Will, 26 ans, étudiant et militant du Non. Stirling
« Je voterai Non! Je ne sais pas ce qui pousse quelqu’un à voter Oui. Et je ne crois pas que le Scottish National Party (SNP) a démontré la nécessité de l’indépendance. Pour ma part, je crois qu’il vaut mieux vivre dans une économie de 63 millions de personnes. Et si on a une chance d’affaiblir le nationalisme, on doit la saisir et travailler ensemble! Je me sens comme la veille d’un examen. J’espère que le résultat sera le bon! La campagne du Non a été bonne. Et même si le camp opposé a mené, je pense, une bonne campagne, les Écossais savent qu’ils peuvent conserver leur identité tout en gardant la sécurité de vivre au Royaume-Uni. »
Frédéric, 37 ans, entrepreneur. Stirling
« Je serais tenté de voter Oui pour laisser une chance aux Écossais de vivre leur rêve! Mais n’est-ce pas trop tard en 2014, dans un monde où l’économie est aussi mondialisée? Et puis le monde de la politique est pourri par la racine… C’est sûr que derrière cette campagne, il y a un agenda caché, comme dans presque tous les projets politiques. Mon choix n’est pas encore arrêté. »

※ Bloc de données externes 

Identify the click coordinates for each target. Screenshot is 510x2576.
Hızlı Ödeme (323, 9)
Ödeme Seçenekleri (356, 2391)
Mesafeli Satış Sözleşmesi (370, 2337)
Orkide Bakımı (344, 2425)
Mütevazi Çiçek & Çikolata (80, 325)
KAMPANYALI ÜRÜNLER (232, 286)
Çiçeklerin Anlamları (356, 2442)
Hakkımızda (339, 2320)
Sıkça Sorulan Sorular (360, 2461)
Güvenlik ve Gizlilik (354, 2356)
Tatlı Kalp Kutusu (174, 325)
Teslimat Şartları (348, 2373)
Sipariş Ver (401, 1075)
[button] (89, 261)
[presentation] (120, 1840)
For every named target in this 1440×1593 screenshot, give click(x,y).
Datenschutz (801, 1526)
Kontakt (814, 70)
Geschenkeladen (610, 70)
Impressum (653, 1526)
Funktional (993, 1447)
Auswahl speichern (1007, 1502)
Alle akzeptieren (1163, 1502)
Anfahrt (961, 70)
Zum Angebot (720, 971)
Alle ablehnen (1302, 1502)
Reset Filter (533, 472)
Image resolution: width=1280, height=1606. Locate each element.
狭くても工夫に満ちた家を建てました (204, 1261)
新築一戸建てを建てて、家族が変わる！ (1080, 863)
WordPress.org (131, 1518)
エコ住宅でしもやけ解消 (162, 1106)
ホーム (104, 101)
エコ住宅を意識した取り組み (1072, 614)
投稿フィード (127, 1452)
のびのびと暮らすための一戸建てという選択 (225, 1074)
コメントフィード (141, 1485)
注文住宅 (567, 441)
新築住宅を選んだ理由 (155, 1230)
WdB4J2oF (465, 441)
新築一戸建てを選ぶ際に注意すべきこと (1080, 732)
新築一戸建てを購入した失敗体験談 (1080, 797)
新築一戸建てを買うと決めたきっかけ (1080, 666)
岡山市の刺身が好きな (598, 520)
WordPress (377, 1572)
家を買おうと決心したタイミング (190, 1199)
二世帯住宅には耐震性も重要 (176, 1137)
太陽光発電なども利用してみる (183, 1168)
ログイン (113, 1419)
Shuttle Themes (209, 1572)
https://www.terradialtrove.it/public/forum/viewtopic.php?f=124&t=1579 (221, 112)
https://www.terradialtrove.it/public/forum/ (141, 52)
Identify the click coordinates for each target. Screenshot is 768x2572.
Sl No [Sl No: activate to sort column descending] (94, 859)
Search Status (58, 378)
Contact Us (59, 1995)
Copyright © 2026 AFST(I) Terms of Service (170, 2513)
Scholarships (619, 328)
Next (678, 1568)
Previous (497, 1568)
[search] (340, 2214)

Alison, dans la cinquantaine, professeure de sociologie et militante du oui. Édimbourg
« Je pense que voter Oui est la seule manière d’obtenir plus de démocratie pour tout le Royaume-Uni. Avec une plus petite population, la représentativité [au parlement] sera plus juste. La tendance politique en Écosse est, je pense, plus à gauche. Alors j’espère que la classe ouvrière sera bien représentée, pour que l’on puisse obtenir plus de droits, des salaires décents pour les travailleurs et renforcer les syndicats. Je ne me qualifierais pas de nationaliste et je ne voterais jamais pour le SNP, mais je vois l’indépendance comme un défi lancé à l’élite qui nous gouverne. J’espère que ce sera une inspiration pour la gauche en Angleterre. »
Florence, 16 ans, étudiante. Édimbourg
« Je vais voter Oui, avant tout parce que je veux que ma voix compte dans l’Écosse de demain. Je veux avoir des lois pour lesquelles j’ai voté plutôt que celles imposées par Westminster. Je pense que le Oui peut l’emporter. Regardez autour de vous, tout le monde porte un collant ou une broche du Oui. Nous sommes des passionnés. La campagne du Non, elle, est essentiellement basée sur la peur. »
Thomas, dans la cinquantaine, ingénieur. Édimbourg
« Je voterai Oui. Nous ne vivons pas dans une société démocratique. Il y a un déficit de représentation des Écossais à Westminster. Peu importe ce que l’on dit ou comment l’on vote, ce sont les Anglais qui décident. Si le rapport de force était inversé, je suis certain que les Anglais voudraient leur indépendance aussi. Je pense que certaines guerres dans lesquelles le Royaume-Uni est engagé ne concernent pas l’Écosse. En ce moment, si l’on vote Non, on sera pris avec un engagement militaire en Syrie auprès des États-Unis. »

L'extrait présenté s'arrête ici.